One left in New Jersey on September 12, 2015, after at least nine other prisoners have escaped from custody since the summer began. When people told me as a child that summer meant freedom, I never would have guessed it would be like this.
When it comes to escapes, the weak points in a prison aren't in the walls or the steampipes, like the New York escape by Richard Matt and David Sweat suggested. The holes are in the people who run the facility. Preventing another prison escape is not a construction or design matter. It's a human resources task of culling out corruption. Ask the prison staffers who helped El Chapo get free and remain on the loose now for two months.
While I served six-plus years at York Correctional Institution, my cell was in the highest security building; my cellmates were serving 12 to 45 year sentences. From my window, I had a clear view of the road that surrounded the compound. Unlike the view of that road from minimum security side of the prison, my view of the road was decorated with electrified chain link, hardly a screen to watching a silver pickup truck - with a very visible shotgun hanging in the rear window - manned by a guard assigned to drive the perimeter of the grounds. When the guard did his or her job, I could time my laundry by the silver truck's appearance; every few minutes it would cross my window at constant speed. Five or six sightings meant that should ask the laundry worker to put my kitchen uniform in the dryer.
Other days, I would lose track of time because the truck would idle, sometimes for as long as twenty minutes, in front of my cell. I would watch closely, trying to make out what the guard was doing. No other truck ever passed by, covering his assignment. I used to wonder what could happen on the other side where no chain link twists backed up the perimeter surveillance.

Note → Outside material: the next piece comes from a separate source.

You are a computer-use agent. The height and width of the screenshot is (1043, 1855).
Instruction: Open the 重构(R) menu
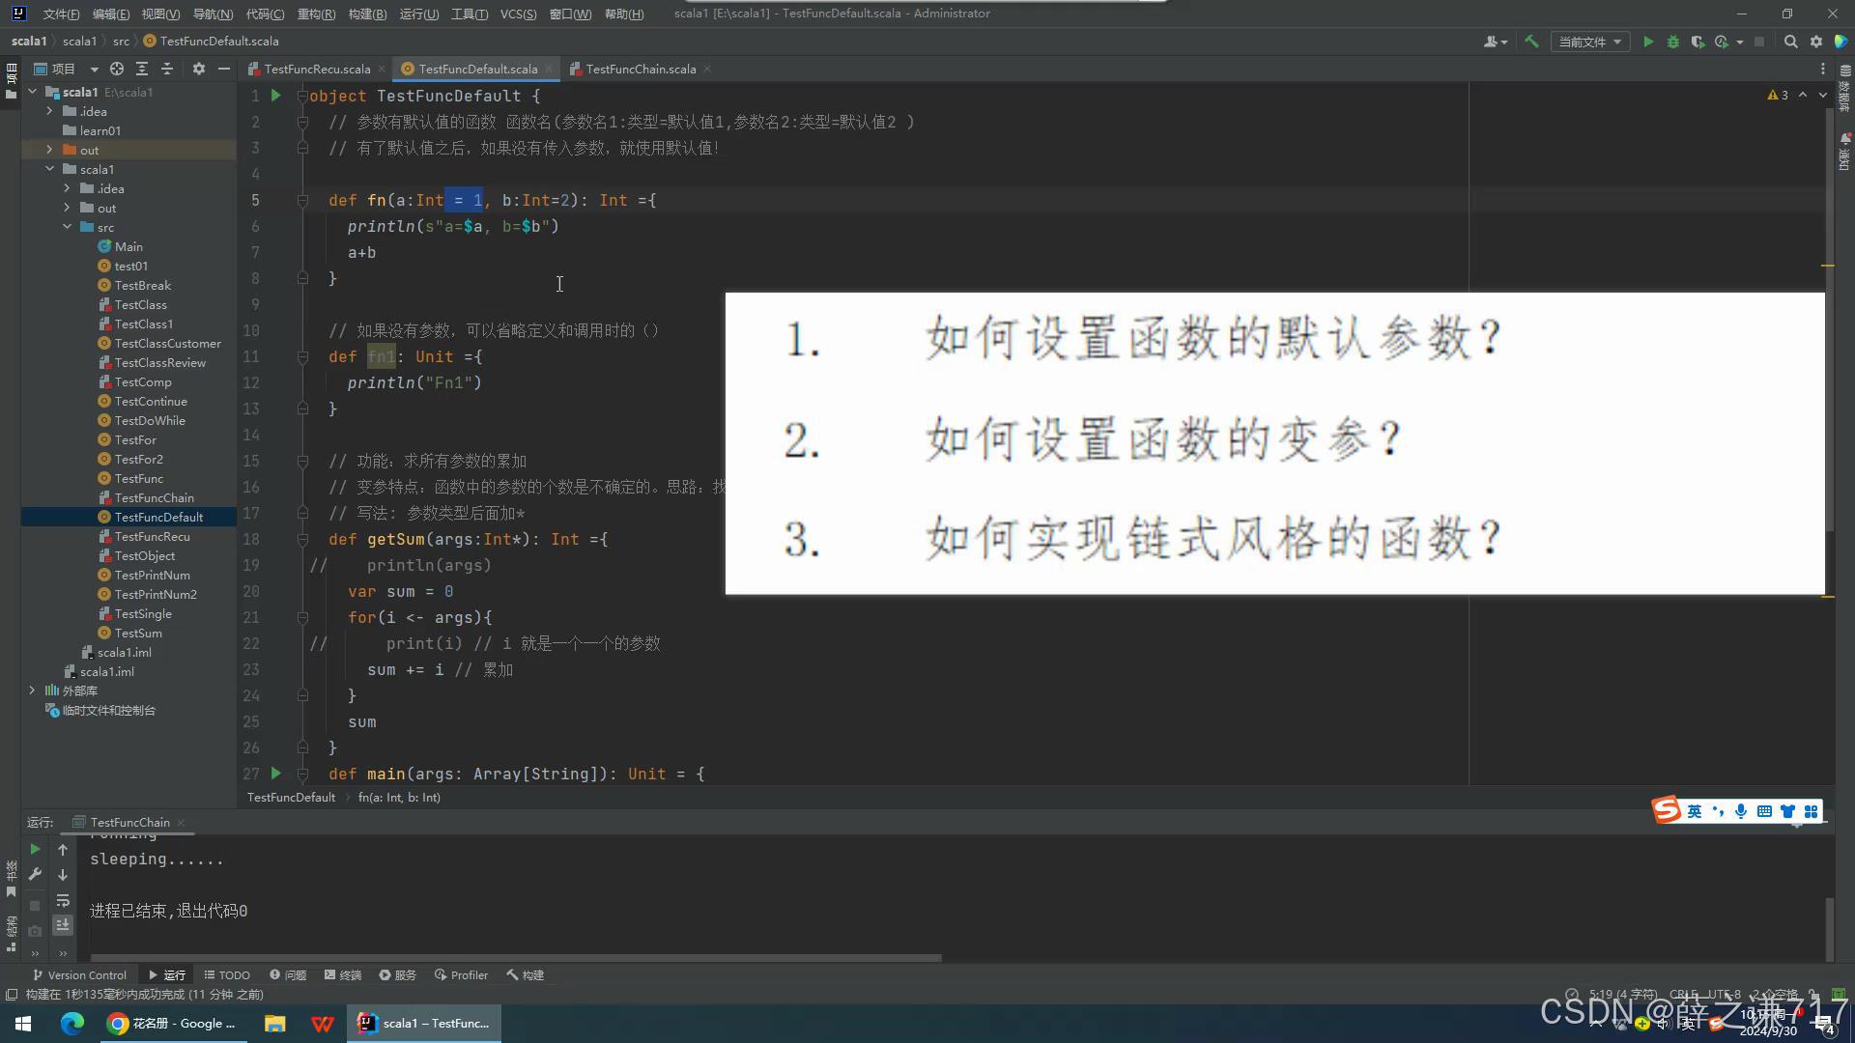316,14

I learned what could happen when the prison underwent two separate escapes from the minimum security side where there is no fence or wall to bore through to get to freedom. Two women walked away from the gym where their unit had been sent for evening recreation. It's maybe a 50-yard walk between the gym and their unit, a short enough distance for a guard to stand in place and watch and count the inmates as they walked from one building to the other. But it was night time in January and no one was out there as they made their break. The perimeter driver didn't see them either.
Approximately three months later, another woman, an inmate who happened to be suffering emotionally, escaped her feelings by walking through the woods when she had been released to pre-breakfast blood-sugar testing for diabetic inmates. She was supposed to report directly to the dining hall after her Accucheck. Perimeter driver missed her, too.
Corruption in a prison isn't always the result of craven opportunism with guards' smuggling in cell phones, cocaine, or cigarettes for wads of cash that supplement their meager paychecks. Some prison corruption is as simple as a guard sleeping when she is being paid to work or checking his email on his phone on the side of the road he is supposed to be driving and watching an unfenced prison compound.
It's not that exploiting these weak points is new. There are over 220 inmates currently on escape status in the United States, at least as far as the Associated Press can determine. People have been slacking off for centuries.
"Wilful incompetence" was first documented in World War II when soldiers exhibited "passive measures, such as pouting, stubbornness, procrastination, inefficiency, and passive obstructionism." Interestingly enough, these exact behaviors made it into the first Diagnostic and Statistical Manual as a diagnosable mental illness: passive aggression. But at the time, being a shirker was attributed to routine stress and immaturity. No one examined how many deaths could have been prevented had wilful incompetence not occurred in foreign battlefields.
That's the amazing worldview that living in a prison imparts on you. You understand every problem, every accident, every crime - whether it's in a prison or outside of it - as the result of someone, somewhere, failing to do his job. A child dies at the hands of a serial killer because cops don't investigate why a teenager is naked, incoherent and bleeding. A plane crashes on the pilot's suicide mission because no one made sure that he wasn't taking SSRI anti-depressants. Prisoners escape and kill a vacationing couple, probably because someone was asleep or on the side of the road at the prison. After you've done time, you can practically draw the connections between the failures and the results with a Sharpie.
By extension, if every breach is connected to someone's not going his job, then every success originates not necessarily in skill, luck or teamwork, but just performance. To prevent more of the escapes that made the summer of 2015 a true summer of freedom, all anyone has to do is his job.